Reasons to Consider Moving from Septic Tank to Sewer Lines
At one time or another, your city administrators may start developing options for city and residential sewer services. The most common option is for a development to expand city sewer services to more rural areas where septic tanks are still in use. If your home is on a septic tank service, and that septic tank is an older version, you may be considering taking the city up on the offer to move from septic tank to their city sewer options. If you are still only considering it, and you aren't sure it is the right move for you, consider the following reasons why making the switch may be ideal.
Older Septic and Soil Contamination
There is usually very little reason to remove a septic tank option and replace it or upgrade it if the septic tank is not having issues. This may have been the situation you found yourself in when you purchased your home. If the existing septic tank was operating find and not in danger of leaking, you may have just left it as is. However, this choice may have been made based on a quick overview of the septic tank. Keep in mind, sometimes you can not tell if the septic tank has issues until an issue occurs or until you pay a very costly fee to have it inspected thoroughly. If the septic tank does leak or overflow, and you do not know about it for an extended period of time, the soil around your home could become contaminated. This means you must have contaminated soil removal scheduled and could mean not only a replacement of the septic tank, but also a costly soil removal fee depending on environmental law in your area. A contaminated soil removal company could come and inspect your land to determine whether you need removal and how much it would cost.

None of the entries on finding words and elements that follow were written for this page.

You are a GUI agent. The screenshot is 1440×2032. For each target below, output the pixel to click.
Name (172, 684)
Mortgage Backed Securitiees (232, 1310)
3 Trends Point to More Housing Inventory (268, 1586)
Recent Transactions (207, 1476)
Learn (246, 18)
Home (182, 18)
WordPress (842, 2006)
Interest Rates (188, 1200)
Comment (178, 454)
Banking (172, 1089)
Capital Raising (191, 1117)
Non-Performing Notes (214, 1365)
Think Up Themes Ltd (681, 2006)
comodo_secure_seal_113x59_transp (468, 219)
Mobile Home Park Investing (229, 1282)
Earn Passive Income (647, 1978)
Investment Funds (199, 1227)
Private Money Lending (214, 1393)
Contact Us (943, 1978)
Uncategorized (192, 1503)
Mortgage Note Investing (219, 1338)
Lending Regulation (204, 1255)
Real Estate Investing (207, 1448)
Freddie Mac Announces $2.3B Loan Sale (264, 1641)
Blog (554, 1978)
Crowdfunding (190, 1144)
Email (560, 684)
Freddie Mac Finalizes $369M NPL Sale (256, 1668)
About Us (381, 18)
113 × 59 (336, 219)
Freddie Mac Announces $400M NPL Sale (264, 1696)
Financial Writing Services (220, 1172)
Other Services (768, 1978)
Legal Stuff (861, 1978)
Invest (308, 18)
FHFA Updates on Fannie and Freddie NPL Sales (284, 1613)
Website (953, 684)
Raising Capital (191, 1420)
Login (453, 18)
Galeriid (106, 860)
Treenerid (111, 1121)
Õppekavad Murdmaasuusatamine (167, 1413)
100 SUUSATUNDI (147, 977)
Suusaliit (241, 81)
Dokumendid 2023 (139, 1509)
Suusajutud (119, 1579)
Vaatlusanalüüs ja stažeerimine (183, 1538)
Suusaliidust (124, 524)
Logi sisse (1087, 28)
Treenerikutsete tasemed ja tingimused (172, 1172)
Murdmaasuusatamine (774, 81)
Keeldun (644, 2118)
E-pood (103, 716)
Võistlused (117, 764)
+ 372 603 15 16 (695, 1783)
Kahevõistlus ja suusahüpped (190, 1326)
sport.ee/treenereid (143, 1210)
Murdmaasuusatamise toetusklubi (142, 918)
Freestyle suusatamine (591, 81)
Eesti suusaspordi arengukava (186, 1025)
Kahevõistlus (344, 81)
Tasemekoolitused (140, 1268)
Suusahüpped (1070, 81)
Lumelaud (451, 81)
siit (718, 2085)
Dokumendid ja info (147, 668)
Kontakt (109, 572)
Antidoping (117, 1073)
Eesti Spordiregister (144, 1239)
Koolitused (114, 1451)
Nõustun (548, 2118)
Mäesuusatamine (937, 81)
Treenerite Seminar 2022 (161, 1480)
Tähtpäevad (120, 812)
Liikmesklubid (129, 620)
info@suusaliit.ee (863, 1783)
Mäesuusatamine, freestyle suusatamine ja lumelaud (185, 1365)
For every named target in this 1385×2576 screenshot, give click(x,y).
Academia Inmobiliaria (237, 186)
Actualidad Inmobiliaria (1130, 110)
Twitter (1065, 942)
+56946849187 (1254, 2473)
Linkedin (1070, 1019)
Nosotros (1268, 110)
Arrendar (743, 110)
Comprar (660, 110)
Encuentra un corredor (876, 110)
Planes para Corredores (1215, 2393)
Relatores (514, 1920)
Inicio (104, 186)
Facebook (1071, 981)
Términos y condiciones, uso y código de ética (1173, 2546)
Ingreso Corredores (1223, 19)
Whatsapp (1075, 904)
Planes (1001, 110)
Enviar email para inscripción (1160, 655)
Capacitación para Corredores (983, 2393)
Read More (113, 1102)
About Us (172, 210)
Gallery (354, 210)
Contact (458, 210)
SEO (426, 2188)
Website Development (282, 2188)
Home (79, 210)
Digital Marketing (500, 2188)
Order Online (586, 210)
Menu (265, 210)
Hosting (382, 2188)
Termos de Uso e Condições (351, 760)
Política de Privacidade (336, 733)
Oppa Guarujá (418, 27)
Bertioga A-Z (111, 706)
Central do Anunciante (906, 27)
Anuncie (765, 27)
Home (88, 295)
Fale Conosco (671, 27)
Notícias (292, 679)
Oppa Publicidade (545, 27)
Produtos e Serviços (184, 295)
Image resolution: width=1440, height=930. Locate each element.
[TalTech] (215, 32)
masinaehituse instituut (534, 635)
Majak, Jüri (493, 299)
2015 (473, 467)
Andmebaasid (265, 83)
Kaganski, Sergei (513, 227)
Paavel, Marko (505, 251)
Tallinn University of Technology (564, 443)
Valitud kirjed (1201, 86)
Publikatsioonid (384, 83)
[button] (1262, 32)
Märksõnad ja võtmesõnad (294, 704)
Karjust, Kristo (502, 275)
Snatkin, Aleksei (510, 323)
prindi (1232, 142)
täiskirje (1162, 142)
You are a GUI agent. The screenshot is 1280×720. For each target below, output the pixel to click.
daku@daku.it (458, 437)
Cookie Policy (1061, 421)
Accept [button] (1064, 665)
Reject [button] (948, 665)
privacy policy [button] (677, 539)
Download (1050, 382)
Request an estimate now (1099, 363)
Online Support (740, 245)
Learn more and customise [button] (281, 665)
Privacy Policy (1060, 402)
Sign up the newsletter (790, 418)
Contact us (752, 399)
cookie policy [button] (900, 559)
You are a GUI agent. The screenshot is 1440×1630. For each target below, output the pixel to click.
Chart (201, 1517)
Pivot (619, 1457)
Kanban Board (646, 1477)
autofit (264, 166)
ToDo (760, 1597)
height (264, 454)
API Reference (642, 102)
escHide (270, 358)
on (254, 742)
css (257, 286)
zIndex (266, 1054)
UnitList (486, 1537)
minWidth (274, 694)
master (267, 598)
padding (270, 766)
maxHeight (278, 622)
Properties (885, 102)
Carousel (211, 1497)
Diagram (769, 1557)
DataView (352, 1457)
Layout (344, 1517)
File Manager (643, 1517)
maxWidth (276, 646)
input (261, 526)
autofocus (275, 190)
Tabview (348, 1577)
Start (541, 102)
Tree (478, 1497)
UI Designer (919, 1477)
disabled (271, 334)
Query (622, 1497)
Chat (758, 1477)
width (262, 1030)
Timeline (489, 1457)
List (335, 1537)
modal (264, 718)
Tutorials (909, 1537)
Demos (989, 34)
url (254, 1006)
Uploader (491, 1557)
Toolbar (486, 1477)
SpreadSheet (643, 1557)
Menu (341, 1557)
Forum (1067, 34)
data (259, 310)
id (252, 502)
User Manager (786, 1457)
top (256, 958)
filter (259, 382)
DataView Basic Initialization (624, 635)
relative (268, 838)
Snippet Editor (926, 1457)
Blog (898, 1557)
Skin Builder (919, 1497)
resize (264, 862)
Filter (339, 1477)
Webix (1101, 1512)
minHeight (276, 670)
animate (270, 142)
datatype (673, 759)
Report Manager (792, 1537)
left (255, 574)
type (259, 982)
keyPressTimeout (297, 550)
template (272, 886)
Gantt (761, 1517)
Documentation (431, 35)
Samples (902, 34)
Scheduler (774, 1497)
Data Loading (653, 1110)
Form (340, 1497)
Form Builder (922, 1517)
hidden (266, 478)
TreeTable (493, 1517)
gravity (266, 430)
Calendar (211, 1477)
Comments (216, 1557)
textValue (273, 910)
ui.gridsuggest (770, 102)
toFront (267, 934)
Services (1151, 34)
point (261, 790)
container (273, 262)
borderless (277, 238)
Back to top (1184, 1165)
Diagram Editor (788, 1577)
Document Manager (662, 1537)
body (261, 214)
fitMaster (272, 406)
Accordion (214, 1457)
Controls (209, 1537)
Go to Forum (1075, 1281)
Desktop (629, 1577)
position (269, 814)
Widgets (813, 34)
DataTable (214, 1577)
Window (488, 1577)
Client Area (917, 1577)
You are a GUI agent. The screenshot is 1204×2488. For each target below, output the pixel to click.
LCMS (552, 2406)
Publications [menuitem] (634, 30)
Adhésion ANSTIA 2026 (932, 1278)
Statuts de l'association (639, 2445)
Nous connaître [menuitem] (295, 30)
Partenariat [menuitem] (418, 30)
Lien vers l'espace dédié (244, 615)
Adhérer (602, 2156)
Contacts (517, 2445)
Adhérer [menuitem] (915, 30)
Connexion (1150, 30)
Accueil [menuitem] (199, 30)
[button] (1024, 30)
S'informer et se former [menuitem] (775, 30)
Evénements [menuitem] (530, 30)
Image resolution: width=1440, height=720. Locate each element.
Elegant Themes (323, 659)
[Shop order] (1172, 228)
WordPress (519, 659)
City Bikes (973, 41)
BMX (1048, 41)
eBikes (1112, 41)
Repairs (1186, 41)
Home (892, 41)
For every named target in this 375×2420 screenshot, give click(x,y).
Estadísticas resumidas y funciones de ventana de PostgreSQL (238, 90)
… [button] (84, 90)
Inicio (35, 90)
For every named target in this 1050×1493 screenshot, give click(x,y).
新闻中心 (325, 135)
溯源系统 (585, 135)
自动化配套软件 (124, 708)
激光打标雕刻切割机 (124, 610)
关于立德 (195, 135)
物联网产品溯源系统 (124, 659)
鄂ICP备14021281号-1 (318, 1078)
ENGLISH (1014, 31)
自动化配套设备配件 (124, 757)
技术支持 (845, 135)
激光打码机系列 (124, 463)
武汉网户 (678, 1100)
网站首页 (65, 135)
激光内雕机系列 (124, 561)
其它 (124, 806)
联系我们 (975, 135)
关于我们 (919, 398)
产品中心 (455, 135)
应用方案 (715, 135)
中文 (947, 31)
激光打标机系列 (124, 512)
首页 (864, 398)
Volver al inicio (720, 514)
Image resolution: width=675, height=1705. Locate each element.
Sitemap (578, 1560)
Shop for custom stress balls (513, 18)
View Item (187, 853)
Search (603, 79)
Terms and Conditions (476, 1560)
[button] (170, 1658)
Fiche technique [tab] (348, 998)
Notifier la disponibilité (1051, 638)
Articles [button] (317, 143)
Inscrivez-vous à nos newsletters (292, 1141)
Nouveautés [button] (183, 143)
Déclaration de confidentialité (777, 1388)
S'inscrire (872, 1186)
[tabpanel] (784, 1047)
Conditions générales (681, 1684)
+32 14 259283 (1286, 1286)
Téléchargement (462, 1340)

Septic tanks require routine cleaning and pumping. The misconception is that this only needs to happen once every few years. The truth is that could change depending on the size of the tank. If you have a smaller tank or if you increase the amount of usage because the family number in the home increases, you could be looking at paying yearly to have the septic tank pumped. If you have multiple small tanks on the property, this price becomes even more costly. However, if you are on a city sewer system, you do not have to worry about out of pocket expenses for pumping out the tanks since the sewage is taken from the house and through city lines. Any pumping is done by the larger industrial pumping station and done on a routine basis.
Your Cost versus Their Cost
One of the leading reasons why many people decide to make a switch from septic tank to city sewer system when it is offered is based on cost. If you own a septic tank, any issue dealing with that tank is on you. Insurance usually does not cover major repairs, and minor issues like routine pumping are all on you and your budget. If you are on the city sewer system, any issues with that system are on the city. If a pipe leaks or busts, the city comes out and fixes the issue. Though you may be left with the cost of damages to your property, which are usually minor landscaping issues, you will not be left with a much larger financial issue from septic tank related replacement, contamination removal, and other issues.
By considering these three reasons to make the switch, you can make a more informed choice for you and your household. Remember to check with the city to determine what costs will be yours and what will be theirs under various circumstances so you are even more informed how this switch will affect you down the road.